● **Assignment**
Copy the records exactly. Every line must match.

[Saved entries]
= Beginning of Section =

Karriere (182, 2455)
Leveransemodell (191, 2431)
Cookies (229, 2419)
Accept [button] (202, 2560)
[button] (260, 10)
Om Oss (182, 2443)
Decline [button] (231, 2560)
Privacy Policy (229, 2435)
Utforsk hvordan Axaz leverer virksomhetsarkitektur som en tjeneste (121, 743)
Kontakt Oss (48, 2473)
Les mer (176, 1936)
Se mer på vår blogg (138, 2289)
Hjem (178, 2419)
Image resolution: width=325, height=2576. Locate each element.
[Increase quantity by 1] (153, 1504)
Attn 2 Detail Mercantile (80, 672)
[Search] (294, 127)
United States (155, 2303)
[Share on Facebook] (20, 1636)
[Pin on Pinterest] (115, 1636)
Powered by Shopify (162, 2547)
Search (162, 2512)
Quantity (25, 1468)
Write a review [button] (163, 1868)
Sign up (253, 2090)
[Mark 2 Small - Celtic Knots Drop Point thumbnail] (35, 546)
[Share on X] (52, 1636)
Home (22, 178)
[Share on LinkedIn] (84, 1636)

= End of Section =

● **Result below**
Karriere (182, 2455)
Leveransemodell (191, 2431)
Cookies (229, 2419)
Accept [button] (202, 2560)
[button] (260, 10)
Om Oss (182, 2443)
Decline [button] (231, 2560)
Privacy Policy (229, 2435)
Utforsk hvordan Axaz leverer virksomhetsarkitektur som en tjeneste (121, 743)
Kontakt Oss (48, 2473)
Les mer (176, 1936)
Se mer på vår blogg (138, 2289)
Hjem (178, 2419)
Image resolution: width=325, height=2576. Locate each element.
[Increase quantity by 1] (153, 1504)
Attn 2 Detail Mercantile (80, 672)
[Search] (294, 127)
United States (155, 2303)
[Share on Facebook] (20, 1636)
[Pin on Pinterest] (115, 1636)
Powered by Shopify (162, 2547)
Search (162, 2512)
Quantity (25, 1468)
Write a review [button] (163, 1868)
Sign up (253, 2090)
[Mark 2 Small - Celtic Knots Drop Point thumbnail] (35, 546)
[Share on X] (52, 1636)
Home (22, 178)
[Share on LinkedIn] (84, 1636)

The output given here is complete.